– Я завалила русский устный, – наконец, выдохнула Мара.

– Чтооо? Разыгрываешь? – Таха отпрянула и смотрела на Мару так, как если б та сказала, что её взяли в отряд космонавтов или в олимпийскую сборную. Ну, то есть очевидную чушь.

– Понимаешь, я взяла билет и вижу, что все эти правила я знаю. Села за стол, вывела свою фамилию на листке. А дальше… Буквы разбегаются, не могу собрать их в слова.

Память вернула Мару в тот день в конце июля. Смысл слов был ей понятен, но сцепить их во фразу, сложить друг с другом – она не могла. Начинала писать – и зачёркивала. Где-то в голове вертелось: надо вот так и вот так, а на листке выходила белиберда.

Время вышло. Вызвали. Мара села перед комиссией. Ещё, как последняя дура, припёрлась в своей оранжевой ажурной майке под вельветовым пиджаком, было душно, и пиджак она оставила на спинке стула. И теперь светила перед экзаменаторами шоколадными вздёрнутыми сосками сквозь эту злосчастную майку. И не могла выдавить ни слова.

– Понимаешь, Таха? Не единого! Препод говорит: «Ну у вас же пять в аттестате, ладно, допустим, в школе натягивали, но пять за вступительное сочинение, пять на творческом конкурсе – за грамотность в том числе. Это невероятно! Хоть что-то же вы должны знать!»

А я молчу. Слова, мысли роятся, толпятся у входа, а на язык не идут.

– Ну, если вы сами не хотите себе помочь, – недоумённо тянет препод…

Таха стояла, не понимая:

– Так что на тебя нашло, Мара?

Да откуда она знает? Накануне они сидели в боковушке, травили байки. Кто-то рассказал, как подшутили над приятелем, перебравшим с дозой: положили спичку на пол в сортире, а он никак не мог её переступить, заносил ногу высоко, в такой неустойчивой позе его швыряло, преодолеть препятствие к кабинке бедолага не мог, все ржали так, что сами чуть не обмочились.

Вспомнить бы, как возникла тема, что у соседей есть. И почему она, дурочка, вызвалась стать лабораторной крысой? В комнате, наискосок от боковой лестницы, рядом с торцевым окном, она села на кровать, ей больно стянули резиновым жгутом мышцу над локтевым сгибом, прищемив кожу. Потом долго пытались нащупать русло, но её тонкие вены, и так неразличимые на смуглой поблескивавшей коже, мгновенно прятались. Однако любопытство заставило Мару терпеть.

Наконец, игла нырнула куда следует…

Это были крайне неприятные ощущения. Правая нога начала расти до невообразимых размеров – Мара никак не могла это прекратить – пока не превратилась в гигантскую секвойю, которую невозможно было сдвинуть с места, и теперь Мара не могла встать с кровати. Вдобавок потолок едва не упал на неё: приблизился так, что она не могла расправить диафрагму, дыхания почти не было. На этом давящем потолке во всю ширь развернулся калейдоскоп, но таких тошнотворных охристых расцветок, что её тут же укачало, однако закрывать глаза было бесполезно: назойливый меняющийся рисунок проникал сквозь веки. Из угла к ней тянулся мохнатый сгусток мрака. Ей больше никогда не захотелось повторить. Поначалу она ещё комментировала заинтересованным наблюдателям свои ощущения, кто-то даже сидел рядом и записывал в тетрадь на коленке. Её это рассмешило: умирающий академик Павлов диктует студентам. А потом окончательно потеряла связь с реальностью.

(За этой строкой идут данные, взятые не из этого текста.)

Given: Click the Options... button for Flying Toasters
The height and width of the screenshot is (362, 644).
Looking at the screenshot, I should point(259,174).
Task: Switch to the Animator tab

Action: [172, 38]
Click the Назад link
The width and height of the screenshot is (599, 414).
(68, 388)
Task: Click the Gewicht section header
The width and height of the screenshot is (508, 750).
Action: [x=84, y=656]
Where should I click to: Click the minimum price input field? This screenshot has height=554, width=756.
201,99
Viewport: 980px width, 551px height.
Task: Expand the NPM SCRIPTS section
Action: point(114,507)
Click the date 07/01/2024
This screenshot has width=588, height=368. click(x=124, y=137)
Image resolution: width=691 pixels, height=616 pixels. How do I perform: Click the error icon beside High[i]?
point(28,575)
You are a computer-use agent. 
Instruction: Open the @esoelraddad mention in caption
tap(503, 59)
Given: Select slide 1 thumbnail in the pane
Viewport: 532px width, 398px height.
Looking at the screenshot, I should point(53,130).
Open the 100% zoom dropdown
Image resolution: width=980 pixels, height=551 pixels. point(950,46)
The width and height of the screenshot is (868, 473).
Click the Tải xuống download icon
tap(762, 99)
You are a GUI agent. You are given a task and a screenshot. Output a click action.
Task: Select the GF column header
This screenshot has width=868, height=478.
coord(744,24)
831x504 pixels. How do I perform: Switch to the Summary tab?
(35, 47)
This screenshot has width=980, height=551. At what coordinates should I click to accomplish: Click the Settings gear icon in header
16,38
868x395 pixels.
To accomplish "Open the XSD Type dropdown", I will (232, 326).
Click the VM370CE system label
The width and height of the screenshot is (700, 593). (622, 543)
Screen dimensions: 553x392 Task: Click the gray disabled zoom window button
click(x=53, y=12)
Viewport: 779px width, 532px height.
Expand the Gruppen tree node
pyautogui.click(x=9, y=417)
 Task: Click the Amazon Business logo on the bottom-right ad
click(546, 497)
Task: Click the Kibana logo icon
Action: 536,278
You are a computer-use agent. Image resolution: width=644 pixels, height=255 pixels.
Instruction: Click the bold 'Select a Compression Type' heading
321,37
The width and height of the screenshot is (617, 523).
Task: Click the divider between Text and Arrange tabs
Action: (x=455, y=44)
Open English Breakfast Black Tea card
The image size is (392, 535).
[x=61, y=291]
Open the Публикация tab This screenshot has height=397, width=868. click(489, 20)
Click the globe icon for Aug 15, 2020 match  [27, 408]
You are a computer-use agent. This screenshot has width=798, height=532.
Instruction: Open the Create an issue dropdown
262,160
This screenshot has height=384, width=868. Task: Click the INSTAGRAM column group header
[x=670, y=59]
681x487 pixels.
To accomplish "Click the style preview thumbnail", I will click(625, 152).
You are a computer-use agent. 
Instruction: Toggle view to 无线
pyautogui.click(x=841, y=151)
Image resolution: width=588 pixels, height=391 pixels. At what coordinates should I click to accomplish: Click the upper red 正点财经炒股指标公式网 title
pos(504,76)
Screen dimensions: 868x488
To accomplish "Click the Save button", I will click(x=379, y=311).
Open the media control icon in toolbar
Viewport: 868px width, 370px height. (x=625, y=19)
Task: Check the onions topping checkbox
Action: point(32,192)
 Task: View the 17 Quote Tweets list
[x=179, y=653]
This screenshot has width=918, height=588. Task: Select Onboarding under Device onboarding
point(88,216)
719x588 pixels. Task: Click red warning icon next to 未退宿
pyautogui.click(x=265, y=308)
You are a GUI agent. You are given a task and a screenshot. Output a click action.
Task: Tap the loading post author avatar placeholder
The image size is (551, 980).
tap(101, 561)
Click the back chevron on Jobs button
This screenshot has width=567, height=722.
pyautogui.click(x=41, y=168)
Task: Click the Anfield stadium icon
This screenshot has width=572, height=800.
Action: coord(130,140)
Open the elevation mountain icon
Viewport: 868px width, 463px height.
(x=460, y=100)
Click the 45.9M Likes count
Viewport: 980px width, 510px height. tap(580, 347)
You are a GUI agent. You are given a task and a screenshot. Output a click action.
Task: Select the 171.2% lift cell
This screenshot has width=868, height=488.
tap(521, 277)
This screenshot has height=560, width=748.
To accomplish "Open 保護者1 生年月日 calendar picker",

Её перенесли в их комнату. Наверное, Гошка, вначале веселившийся со всеми, а затем не на шутку разозлившийся. Несмотря на крайнюю худобу, она всегда весила неожиданно много. «Это твой гигантский мозг», – шутили друзья. «Нет, это её неуёмная фантазия», – поправлял Гошка. Вообще-то он был Саша. Прозвище образовалось в результате сокращения его длинной немецкой фамилии. Он приехал из немецких поселений на севере Казахстана. Вся их комната была оттуда – и похожий на Джона Леннона Мурад, Мурашка, Басмач, Азиатина – как его только ни называли! И высокий рыжеватый светлоглазый еврей Женя Найман, сведший их. Мара ещё не знала этого, но на следующий год история отзеркалится. Другой Саша познакомит её с другим Женей.